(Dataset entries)
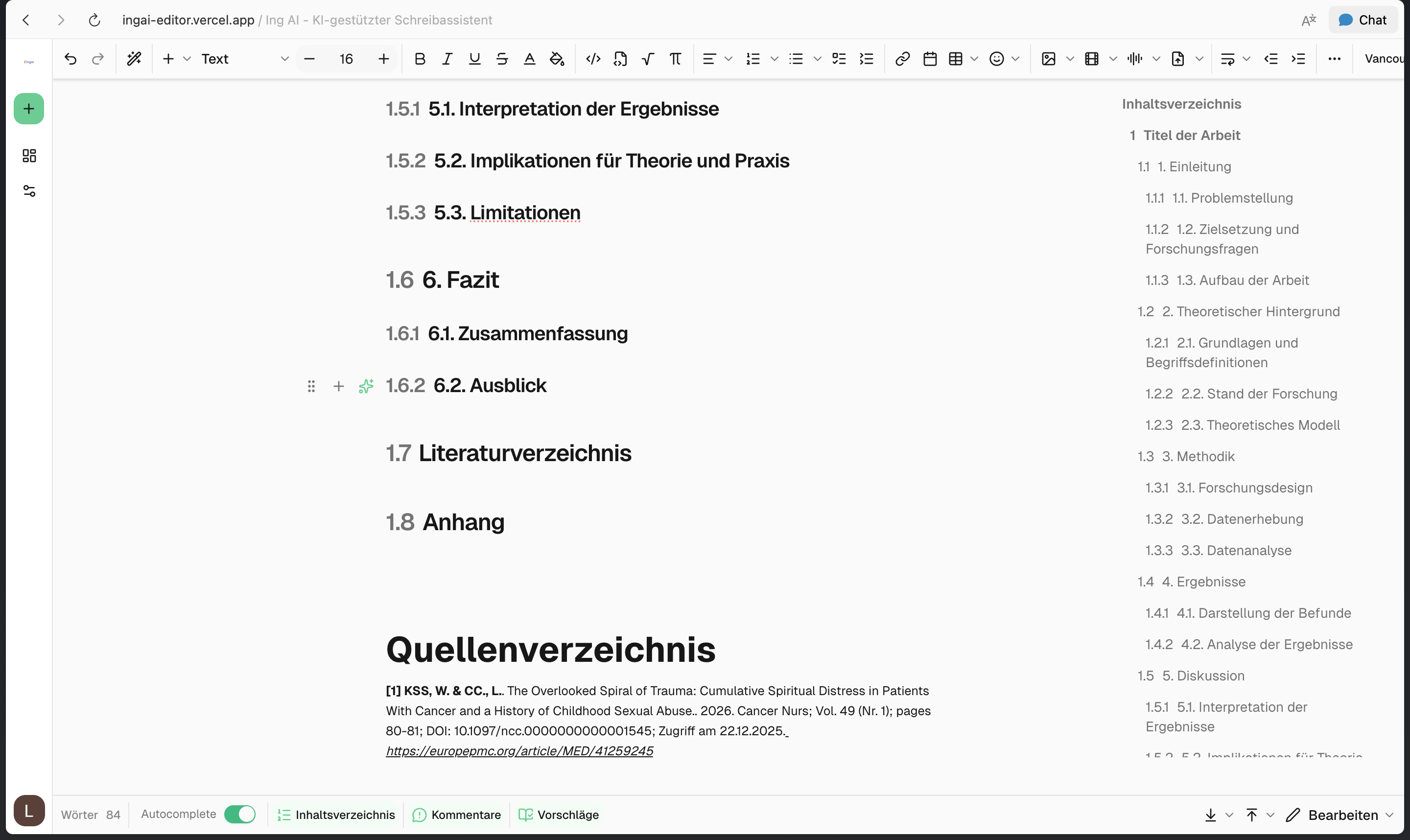Insert an image from the toolbar

pyautogui.click(x=1049, y=59)
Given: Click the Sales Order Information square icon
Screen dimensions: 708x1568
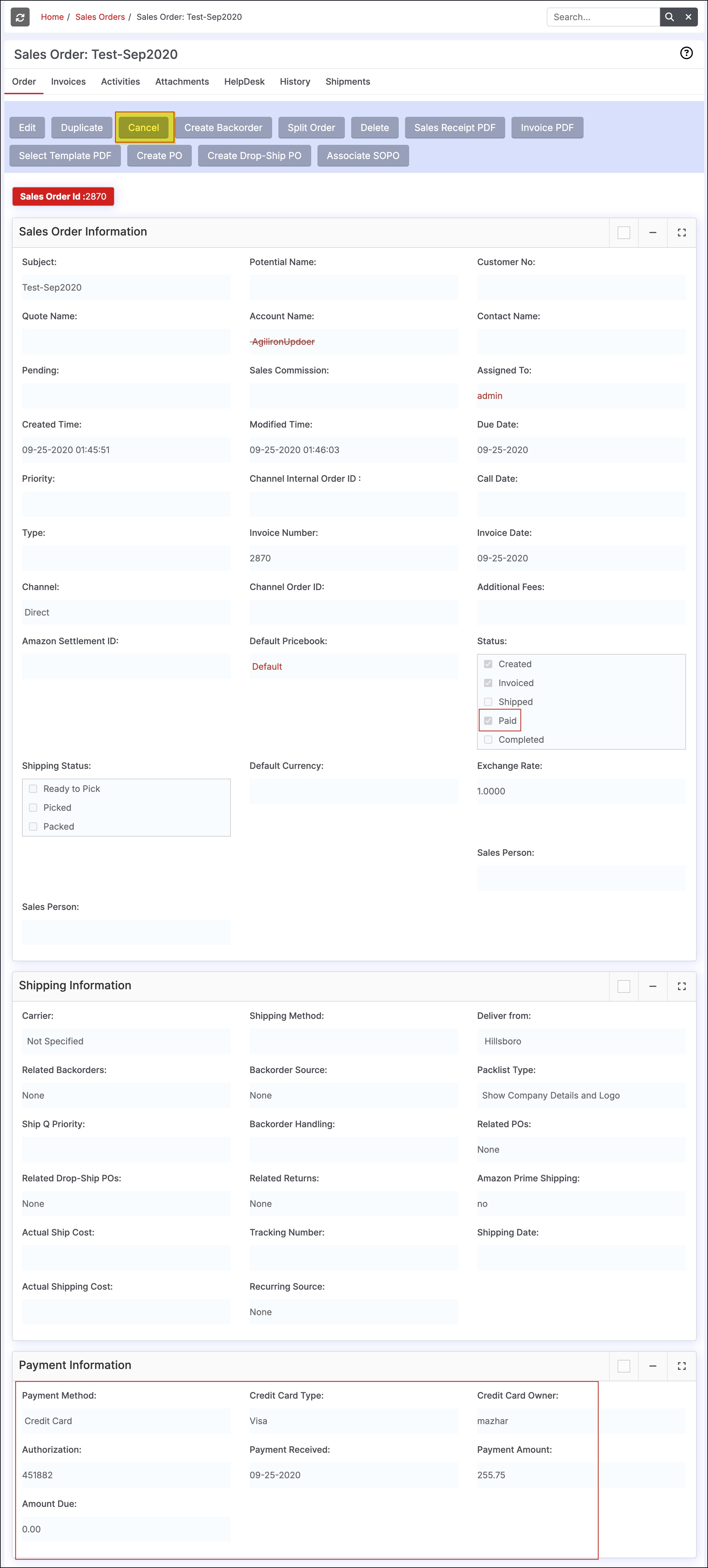Looking at the screenshot, I should coord(623,232).
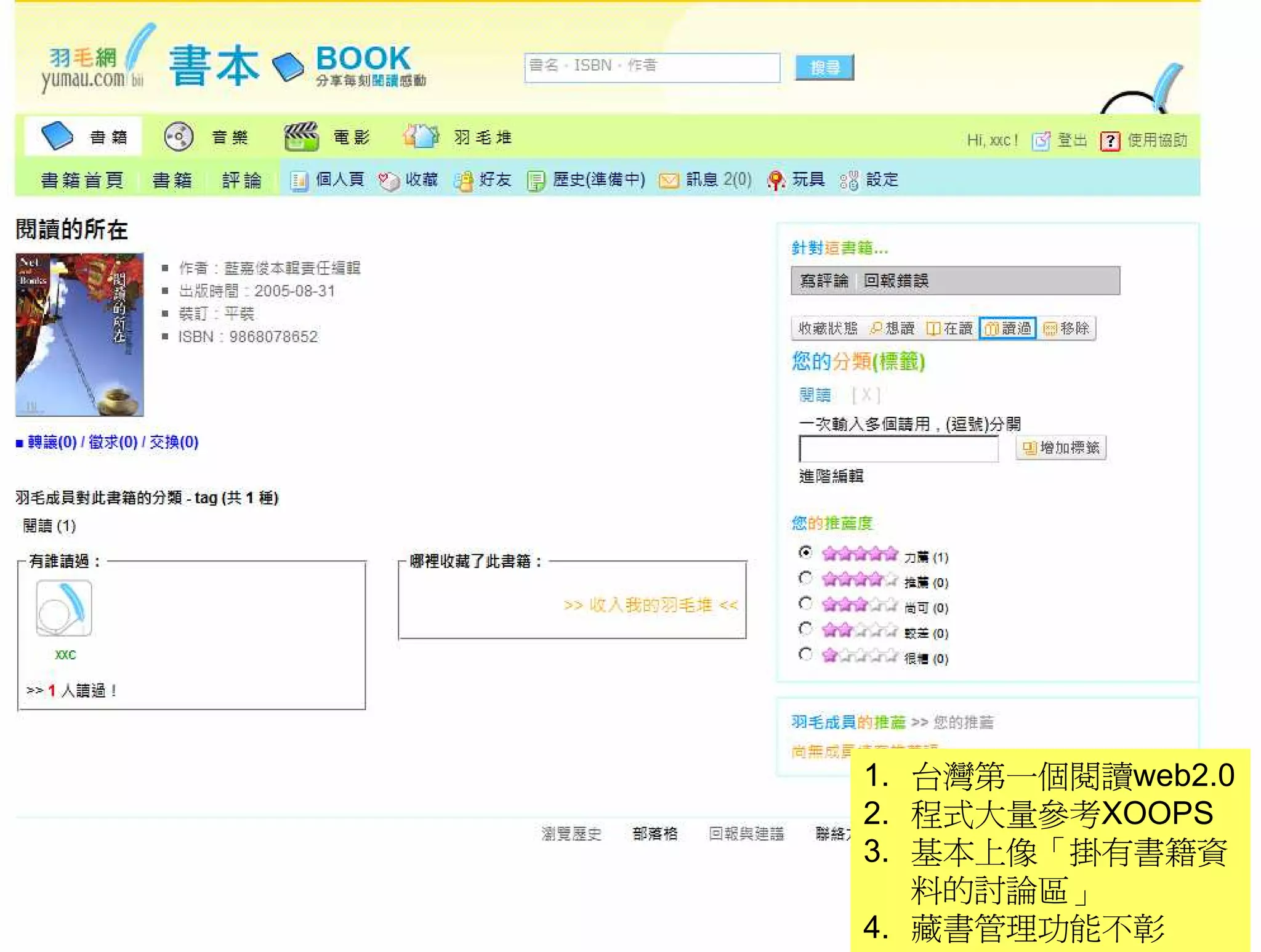The image size is (1261, 952).
Task: Click the personal page icon
Action: (x=299, y=180)
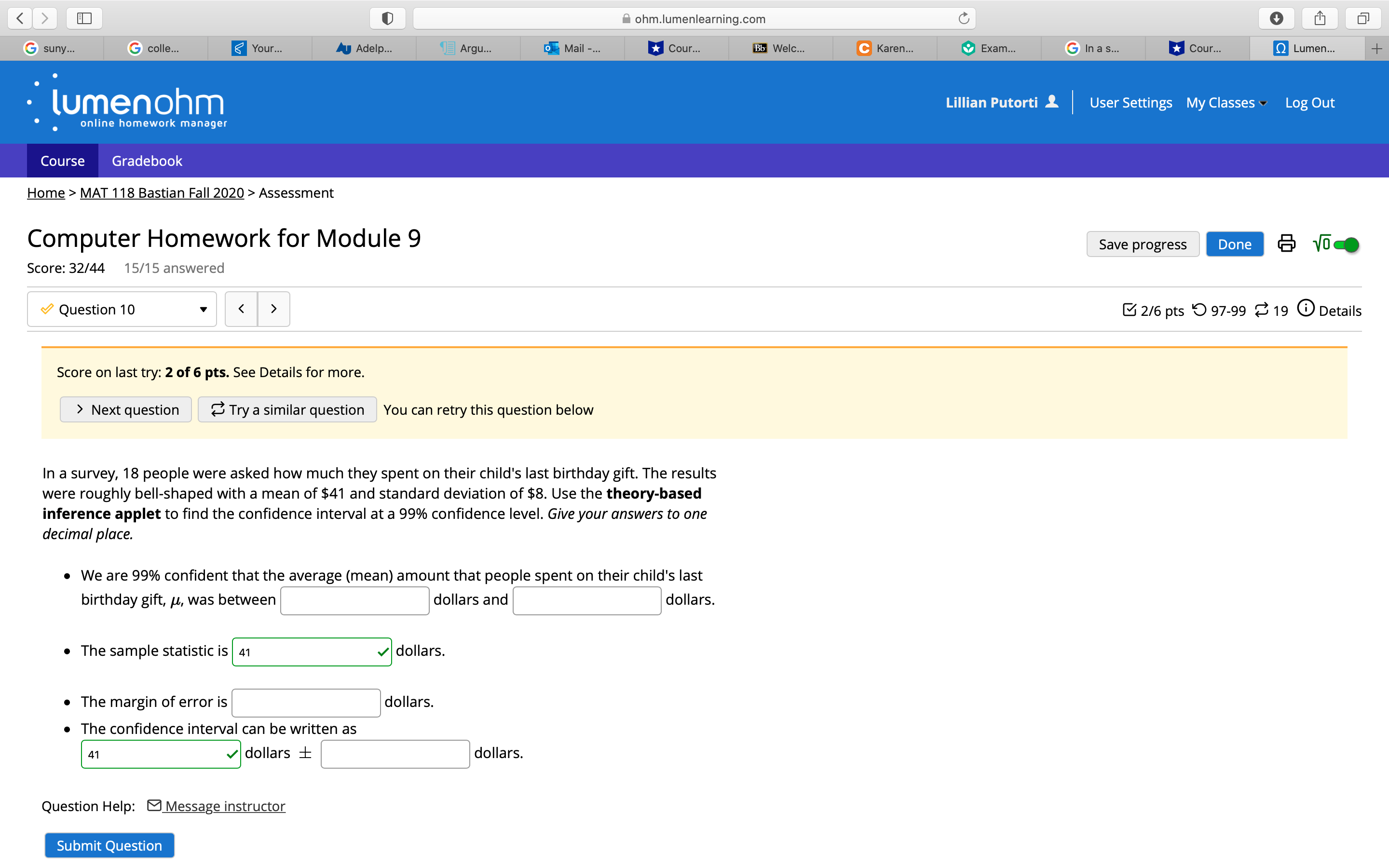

> _WORK TASK_
The answer should consist only of the lines from the line with "Given: Click the" through the last line of the data, repeated exactly; pictures stay out.

> _PROBLEM SOLUTION_
Given: Click the Sales Order Information square icon
Screen dimensions: 708x1568
Looking at the screenshot, I should coord(623,232).
The image size is (1261, 952).
Task: Click the personal page icon
Action: (x=299, y=180)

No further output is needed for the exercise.